GOAL OF THE EXERCISE:
Give back the entire listing verbatim.

- Opening Delimiter -

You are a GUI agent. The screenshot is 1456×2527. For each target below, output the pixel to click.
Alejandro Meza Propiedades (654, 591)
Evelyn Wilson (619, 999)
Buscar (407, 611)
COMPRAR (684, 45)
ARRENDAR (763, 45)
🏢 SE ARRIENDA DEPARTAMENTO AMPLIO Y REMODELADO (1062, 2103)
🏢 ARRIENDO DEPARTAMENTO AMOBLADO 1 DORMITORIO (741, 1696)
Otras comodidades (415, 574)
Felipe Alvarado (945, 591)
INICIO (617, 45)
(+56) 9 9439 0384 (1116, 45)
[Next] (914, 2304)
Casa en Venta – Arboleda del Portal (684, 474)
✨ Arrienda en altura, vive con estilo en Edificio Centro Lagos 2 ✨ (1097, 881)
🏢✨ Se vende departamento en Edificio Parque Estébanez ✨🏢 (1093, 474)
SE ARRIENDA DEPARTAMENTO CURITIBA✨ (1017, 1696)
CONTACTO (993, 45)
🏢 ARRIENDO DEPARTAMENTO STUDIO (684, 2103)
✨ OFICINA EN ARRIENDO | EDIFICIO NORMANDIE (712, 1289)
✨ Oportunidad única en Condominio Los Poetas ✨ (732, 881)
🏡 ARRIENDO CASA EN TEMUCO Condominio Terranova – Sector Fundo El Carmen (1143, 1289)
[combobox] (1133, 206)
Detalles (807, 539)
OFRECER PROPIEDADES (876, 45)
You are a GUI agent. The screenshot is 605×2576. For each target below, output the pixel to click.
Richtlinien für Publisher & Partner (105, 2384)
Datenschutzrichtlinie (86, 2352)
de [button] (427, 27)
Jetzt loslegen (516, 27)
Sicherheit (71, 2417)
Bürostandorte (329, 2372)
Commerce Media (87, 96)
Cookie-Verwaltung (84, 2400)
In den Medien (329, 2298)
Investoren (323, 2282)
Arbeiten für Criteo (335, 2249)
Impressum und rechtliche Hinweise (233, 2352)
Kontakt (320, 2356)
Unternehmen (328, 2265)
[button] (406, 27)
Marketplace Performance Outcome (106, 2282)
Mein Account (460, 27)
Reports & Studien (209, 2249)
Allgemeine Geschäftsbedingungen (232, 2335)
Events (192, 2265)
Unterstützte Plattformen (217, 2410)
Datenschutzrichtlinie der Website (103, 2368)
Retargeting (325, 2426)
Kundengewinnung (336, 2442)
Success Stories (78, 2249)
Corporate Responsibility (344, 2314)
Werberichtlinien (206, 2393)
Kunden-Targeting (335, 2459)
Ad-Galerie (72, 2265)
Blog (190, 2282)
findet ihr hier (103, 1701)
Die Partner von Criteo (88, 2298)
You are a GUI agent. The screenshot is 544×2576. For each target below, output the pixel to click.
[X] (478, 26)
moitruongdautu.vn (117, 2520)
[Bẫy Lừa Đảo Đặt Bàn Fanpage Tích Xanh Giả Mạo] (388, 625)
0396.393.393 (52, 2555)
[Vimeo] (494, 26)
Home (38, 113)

- Closing Delimiter -

ANSWER BELOW:
You are a GUI agent. The screenshot is 1456×2527. For each target below, output the pixel to click.
Alejandro Meza Propiedades (654, 591)
Evelyn Wilson (619, 999)
Buscar (407, 611)
COMPRAR (684, 45)
ARRENDAR (763, 45)
🏢 SE ARRIENDA DEPARTAMENTO AMPLIO Y REMODELADO (1062, 2103)
🏢 ARRIENDO DEPARTAMENTO AMOBLADO 1 DORMITORIO (741, 1696)
Otras comodidades (415, 574)
Felipe Alvarado (945, 591)
INICIO (617, 45)
(+56) 9 9439 0384 (1116, 45)
[Next] (914, 2304)
Casa en Venta – Arboleda del Portal (684, 474)
✨ Arrienda en altura, vive con estilo en Edificio Centro Lagos 2 ✨ (1097, 881)
🏢✨ Se vende departamento en Edificio Parque Estébanez ✨🏢 (1093, 474)
SE ARRIENDA DEPARTAMENTO CURITIBA✨ (1017, 1696)
CONTACTO (993, 45)
🏢 ARRIENDO DEPARTAMENTO STUDIO (684, 2103)
✨ OFICINA EN ARRIENDO | EDIFICIO NORMANDIE (712, 1289)
✨ Oportunidad única en Condominio Los Poetas ✨ (732, 881)
🏡 ARRIENDO CASA EN TEMUCO Condominio Terranova – Sector Fundo El Carmen (1143, 1289)
[combobox] (1133, 206)
Detalles (807, 539)
OFRECER PROPIEDADES (876, 45)
You are a GUI agent. The screenshot is 605×2576. For each target below, output the pixel to click.
Richtlinien für Publisher & Partner (105, 2384)
Datenschutzrichtlinie (86, 2352)
de [button] (427, 27)
Jetzt loslegen (516, 27)
Sicherheit (71, 2417)
Bürostandorte (329, 2372)
Commerce Media (87, 96)
Cookie-Verwaltung (84, 2400)
In den Medien (329, 2298)
Investoren (323, 2282)
Arbeiten für Criteo (335, 2249)
Impressum und rechtliche Hinweise (233, 2352)
Kontakt (320, 2356)
Unternehmen (328, 2265)
[button] (406, 27)
Marketplace Performance Outcome (106, 2282)
Mein Account (460, 27)
Reports & Studien (209, 2249)
Allgemeine Geschäftsbedingungen (232, 2335)
Events (192, 2265)
Unterstützte Plattformen (217, 2410)
Datenschutzrichtlinie der Website (103, 2368)
Retargeting (325, 2426)
Kundengewinnung (336, 2442)
Success Stories (78, 2249)
Corporate Responsibility (344, 2314)
Werberichtlinien (206, 2393)
Kunden-Targeting (335, 2459)
Ad-Galerie (72, 2265)
Blog (190, 2282)
findet ihr hier (103, 1701)
Die Partner von Criteo (88, 2298)
You are a GUI agent. The screenshot is 544×2576. For each target below, output the pixel to click.
[X] (478, 26)
moitruongdautu.vn (117, 2520)
[Bẫy Lừa Đảo Đặt Bàn Fanpage Tích Xanh Giả Mạo] (388, 625)
0396.393.393 (52, 2555)
[Vimeo] (494, 26)
Home (38, 113)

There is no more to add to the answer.